Natürlich. Am ICCAS widmen wir uns speziell klinischen Fragestellungen im Bereich HNO, Neurochirurgie und Herzchirurgie, so forschen wir u.a. in einem SPU-Projekt nach dem idealen Herzklappen-Ersatz oder der ideale Hörprothese. Aber andere Anwendungsfelder, z.B. die Weichteilchirurgie im Bereich der Leber, können genauso gut davon profitieren. Man muss natürlich beachten, dass die Aufbereitung eines virtuellen 3-D-Modells aus verschiedenen Bildmodalitäten momentan noch sehr zeitaufwändig ist.
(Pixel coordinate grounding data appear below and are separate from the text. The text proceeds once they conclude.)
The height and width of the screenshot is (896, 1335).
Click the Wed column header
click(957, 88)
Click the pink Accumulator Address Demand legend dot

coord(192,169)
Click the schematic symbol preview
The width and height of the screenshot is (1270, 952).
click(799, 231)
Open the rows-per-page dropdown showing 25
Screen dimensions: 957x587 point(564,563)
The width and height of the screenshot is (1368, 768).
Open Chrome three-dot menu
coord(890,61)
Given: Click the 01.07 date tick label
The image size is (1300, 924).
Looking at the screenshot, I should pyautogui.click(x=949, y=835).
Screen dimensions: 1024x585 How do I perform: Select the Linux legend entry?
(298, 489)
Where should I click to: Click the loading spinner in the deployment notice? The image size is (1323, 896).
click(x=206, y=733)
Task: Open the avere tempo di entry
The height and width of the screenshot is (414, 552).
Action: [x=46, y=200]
Wenn man 10. Mio Datenpunkte aus einem Volumendatensatz in ein Organ-Modell umwandeln möchte, dann dauert das einen ganzen Tag. Deshalb versuchen wir im Rahmen unserer Forschungs- & Entwicklungsarbeit die technische Datenverarbeitung noch weiter zu beschleunigen, damit irgendwann alle klinischen Fälle, nicht nur die komplexen, geplant werden können.
EH: Wie viel kostet eine SPU?
Unser SPU-Prototyp wurde vom Freistaat Sachsen finanziert und kostete 700.000 Euro. Die Integration von Hardware- und Infrastruktur sind der aufwändigste Teil. Wir haben aber bereits Anfragen aus den USA und Frankreich bekommen, die an dem Konzept interessiert sind. Bei der SPU handelt es sich darüber hinaus um eine völlig neuartige Raumkultur innerhalb eines Krankenhauses. Deshalb beschäftigen wir uns auch mit der Frage, wo der optimale Punkt für so einen Planungsraum wäre. Die Operationsplanung und – simulation ist weder an die Radiologische Abteilung, noch an den Operationssaal gebunden, sondern geschieht unabhängig von Diagnosestellung und Operationsdurchführung. Deshalb könnte die SPU auch telemedizinsch über räumliche Distanz hinweg genutzt werden. Ich glaube, dass zumindest an Kliniken, die sehr komplexe OP-Leistungen erbringen, es schon bald die ersten SPUs geben wird.